Religion-only accommodation question
Hamilton02 at aol.com
Hamilton02 at aol.com
Sat Apr 16 09:48:38 PDT 2005
With all due respect, I have said repeatedly that Smith's theory of
republican democracy underlying religious rights supports my reading of its support
for the relative competencies of the legislative and judicial branches on
these issues. Republican democracy is not legitimate when lawmaking is a result
of blind deference, whether it is to religious entities or it is an example
of blind delegation to the executive branch. This is a robust theory of
legislative responsibility and capacity, which Smith supports. (Of course, the
Court has not been wiling to enforce the nondelegation principle, so that
element of blind lawmaking remains constitutional)--but that is another topic).

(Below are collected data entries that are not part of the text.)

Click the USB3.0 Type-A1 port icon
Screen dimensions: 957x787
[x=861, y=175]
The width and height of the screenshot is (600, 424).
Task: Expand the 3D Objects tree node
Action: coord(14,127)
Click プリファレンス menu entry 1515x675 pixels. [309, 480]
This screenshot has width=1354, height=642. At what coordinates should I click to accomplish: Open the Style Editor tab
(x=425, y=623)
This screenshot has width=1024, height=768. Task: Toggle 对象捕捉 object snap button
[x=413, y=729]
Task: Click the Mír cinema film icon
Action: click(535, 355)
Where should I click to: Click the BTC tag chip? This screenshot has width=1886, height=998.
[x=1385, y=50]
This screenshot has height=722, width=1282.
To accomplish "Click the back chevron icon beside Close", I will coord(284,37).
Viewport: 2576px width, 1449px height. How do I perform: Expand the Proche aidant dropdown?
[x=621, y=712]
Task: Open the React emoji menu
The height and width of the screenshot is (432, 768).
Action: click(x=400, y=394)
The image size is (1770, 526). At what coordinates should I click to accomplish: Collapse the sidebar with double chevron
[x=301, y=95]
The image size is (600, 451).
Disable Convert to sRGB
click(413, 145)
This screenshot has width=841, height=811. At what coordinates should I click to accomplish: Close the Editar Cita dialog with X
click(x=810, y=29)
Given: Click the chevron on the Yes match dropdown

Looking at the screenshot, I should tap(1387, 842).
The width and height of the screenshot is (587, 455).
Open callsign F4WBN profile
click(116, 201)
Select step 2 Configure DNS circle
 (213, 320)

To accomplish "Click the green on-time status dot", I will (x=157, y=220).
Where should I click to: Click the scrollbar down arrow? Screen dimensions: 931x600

In any event, the court makes it clear that accommodation "may" be
constitutional, leaving Texas Monthly and other previous precedents and dictum arguing
against accommodation in place. So Smith grandfathers in the pre-existing
Establishment Clause precedents that make RLUIPA (especially on the land use
side) suspect.
The Boerne decision also supports my argument that blind accommodation is
unconstitutional, here, as an exercise of Sec. 5 authority, because it holds
that in order to force states to accommodate beyond constitutional
requirements, Congress must be aware of (1) the existing constitutional violations that
are widespread and persisting and justify the federal intrusion and (2) the
accommodation is congruent and proportional response to the widespread and
persisting violations. Congress cannot enact Sec. 5 legislation under this theory
WITHOUT knowing (1) what PARTICULAR constitutional violations are at issue
(e.g., RFRA and RLUIPA) and (2) how its law would impact the states. So the
blind accommodation formula is forbidden if that accommodation is enacted
pursuant to Sec. 5. (The same analysis applies under the commerce clause, via,
Lopez, Condon, and Morrison).
The Congress has not been called to account under the spending clause,
however, to be clear and/or specific about what it is doing, so if there is an
opening for Congress to do what it wants in this arena without coming to any
full understanding of the impact of its legislation, the spending clause is
going to be the refuge.
In my experience, these requirements of clarity have operated in favor of
those who would be hurt by religious accommodation. It was the dawning
awareness by members of Congress of the harm that resulted from a broad RFRA
formulation in arenas involving children and other arenas that made RLPA infeasible.
That harm was capable of being inserted into the process by the framework
of the Boerne decision. The growing awareness of the underside of RFRA and
RLPA is why we have RLUIPA instead. It is narrower in contrast to the enormous
coverage of RFRA/RLPA, but it still amounts to the broadest accommodation to
be considered by the Court, second only to RFRA. It is the equivalent of an
Amos-like decision covering employment law (not just discrimination in
hiring).
Marci
In a message dated 4/15/2005 6:02:18 P.M. Eastern Standard Time,
apicarello at becketfund.org writes:
The key point is that Smith is, among other things, very pro-deference to
legislatures. Consistent with that, it is also very pro-deference to
legislative accommodations of religious exercise. This is not just a clear implication
of its reasoning, it is explicit in the opinion. 494 US at 890. The only
limitation on legislative accommodations I can find in Smith is that they must
be "nondiscriminatory," id., which squares with the Court's typically
greater suspicion of denomination-specific accommodations (eg, Kiryas Joel), and
which militates in favor of broader ("blinder"?) accommodations. So maybe you
can find support for your Est Cls argument against RFRA / RLUIPA somewhere
else, but not in Smith, which cuts strongly the other way.